This letter reprinted in A History of Shenandoah County, Virginia was actually written for publication! Private Russell T. Hupp penned the letter and sent it to the editor of The Valley newspaper. It gives details that folks back home would have found interesting, including observations on the agriculture in France and comparisons to the crops and farms in the Shenandoah Valley.
Similar to the previous weeks, we’ve included a few historical notes on World War I after the complete primary source to give a little background and historical depth to the letter.
Somewhere in France
A.E.F., Sept. 17, 1918,
Headquarters Co., 318th Inf.
As I am not on any detail at the present time I thought I would write you a few lines this beautiful morning. I am well and feeling fine and the rest of the Shenandoah boys are as well as usual. Lester Tidler is still in our company. We are all here together. We have very much fun trying to talk the French language. It’s as much fun for them to hear us talk as it is for us to hear them talk. Some of the girls are very pretty over here, but they don’t come up to the old U.S. girls. I saw yesterday a U.S. locomotive, track, brakesman, firemen, and engineer. I haven’t seen but two American girls since I have been over here. They were two Y.M.C.A. girls.
The country over here is very beautiful. Most of it is very rich soil, so they don’t use any fertilizer at all. Their main crops are are wheat, flax, sugar beets, potatoes, but no corn – most too cool for it. They raise barley and rye in some places. They have the nicest quality of wheat and potatoes that I have most ever seen.
All the farmers live in little villages. Horses, cows, chickens, sheep, dogs and cats live under the same roof. The farmers lives in one end and the stock in the other. they also have some fine horses and cows.
The Stars and Stripes are waving in most every village I have seen. As we came through Paris I saw in one of the large buildings, 14 stories high, a pretty French girl waving a large U.S. flag. The Stars and Stripes made me feel like I was in Washington D.C.
Here’s one of our songs:
Keep your heads down, you dirty Huns,
Keep your heads down, you dirty Huns.
Late last night by the pale moon light
I saw you! I saw you!
You were mending broken wire,
When we opened rapid fire.
If you want to see your father in your father’s land,
Keep your head down, you dirty Hun.
I haven’t received but two Valleys [newspapers] since I have been over here. I heard from home three or four times. I got a letter from cousin Phil Olinger yesterday, and I was very glad indeed to hear from him and how they were all getting along.
My voyage across the large pond was very, very great indeed. It took us something like 8 days to make the trip. First few days were very foggy. Sometimes I could see a steam boat which appeared as if it were about 10 or 15 miles off. We left the U.S. on the 22d of May.
Aeroplanes are flying around over here like birds. They are humming around over head all the time. The most I have ever seen at one time was 52.

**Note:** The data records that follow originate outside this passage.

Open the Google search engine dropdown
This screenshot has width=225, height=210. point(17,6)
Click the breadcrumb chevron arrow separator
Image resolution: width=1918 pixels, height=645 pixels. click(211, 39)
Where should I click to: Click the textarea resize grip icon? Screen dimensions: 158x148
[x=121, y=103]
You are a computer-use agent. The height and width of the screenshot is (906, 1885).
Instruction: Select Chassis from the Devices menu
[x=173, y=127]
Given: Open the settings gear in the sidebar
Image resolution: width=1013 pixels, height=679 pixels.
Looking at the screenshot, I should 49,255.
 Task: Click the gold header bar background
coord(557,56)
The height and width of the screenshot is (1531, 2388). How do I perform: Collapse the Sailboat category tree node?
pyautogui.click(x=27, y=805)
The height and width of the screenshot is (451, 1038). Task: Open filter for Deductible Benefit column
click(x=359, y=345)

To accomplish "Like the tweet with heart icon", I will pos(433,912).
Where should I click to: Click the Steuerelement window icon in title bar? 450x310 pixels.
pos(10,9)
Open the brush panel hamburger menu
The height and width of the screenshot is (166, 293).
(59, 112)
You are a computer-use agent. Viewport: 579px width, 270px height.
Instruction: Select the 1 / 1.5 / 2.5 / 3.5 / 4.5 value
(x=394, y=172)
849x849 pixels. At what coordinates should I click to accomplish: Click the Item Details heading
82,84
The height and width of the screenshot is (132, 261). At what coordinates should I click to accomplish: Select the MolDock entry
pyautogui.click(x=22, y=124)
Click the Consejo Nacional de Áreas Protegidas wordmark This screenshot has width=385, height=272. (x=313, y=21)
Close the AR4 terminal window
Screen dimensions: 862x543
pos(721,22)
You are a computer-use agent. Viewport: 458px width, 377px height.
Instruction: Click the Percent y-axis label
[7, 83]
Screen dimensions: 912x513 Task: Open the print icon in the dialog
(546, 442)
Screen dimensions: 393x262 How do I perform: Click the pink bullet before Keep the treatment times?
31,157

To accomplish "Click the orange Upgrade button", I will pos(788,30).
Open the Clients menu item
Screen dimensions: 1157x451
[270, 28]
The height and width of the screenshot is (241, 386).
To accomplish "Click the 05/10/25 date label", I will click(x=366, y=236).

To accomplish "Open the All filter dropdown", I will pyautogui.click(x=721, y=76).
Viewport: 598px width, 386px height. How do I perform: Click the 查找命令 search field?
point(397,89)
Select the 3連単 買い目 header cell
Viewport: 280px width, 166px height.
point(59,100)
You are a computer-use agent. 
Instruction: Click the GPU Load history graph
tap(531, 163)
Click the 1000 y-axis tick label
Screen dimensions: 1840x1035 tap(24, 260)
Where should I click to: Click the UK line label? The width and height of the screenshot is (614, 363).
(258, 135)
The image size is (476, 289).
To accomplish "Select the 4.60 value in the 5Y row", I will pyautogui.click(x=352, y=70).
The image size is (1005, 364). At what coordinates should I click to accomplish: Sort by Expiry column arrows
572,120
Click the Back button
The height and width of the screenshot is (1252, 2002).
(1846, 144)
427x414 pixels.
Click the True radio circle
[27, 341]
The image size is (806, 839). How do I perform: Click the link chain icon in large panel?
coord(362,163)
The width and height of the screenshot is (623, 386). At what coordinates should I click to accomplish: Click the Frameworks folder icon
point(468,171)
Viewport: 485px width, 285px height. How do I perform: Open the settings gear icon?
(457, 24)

Well, I guess I must close for this time. Hope this will find everybody well and enjoying best of life.
Pvt. Russell T. Hupp
- Y.M.C.A. (Young Men’s Christian Association) was started in 1844 and had great influence by the World War I era. The religious and social organization fundraised and used over $155 million to aid American soldiers during the war. Over 25,000 staff members deployed with military units in different areas of the global conflict, boosting morale through programs, entertainment, and educational opportunities. Some of the volunteer staff were women, as Hupp wrote in his letter.
- “Huns” was one of the both joking and derogatory nicknames the Allies had for the Central Powers’ soldiers. It envoked barbaric imagery that was often used to an extreme in propaganda.
- World War I saw the introduction of the airplane to warfare. Check out this blog post about some of the first American combat pilots to learn more.
- The United States joined World War I “late.” The conflict had started in 1914, and American did not declare war until the spring of 1917. Still, the idea that “the Yanks are coming” heartened the British, French and other Allied soldiers and civilians. Fresh troops to fed into the war machine of trenches and no man’s land in the final struggles to push back the German and Austrian lines. Despite their short involvement, American officers, soldiers, and politicians were recognized by the other Allies as key players in the final months and aftermath negotiations.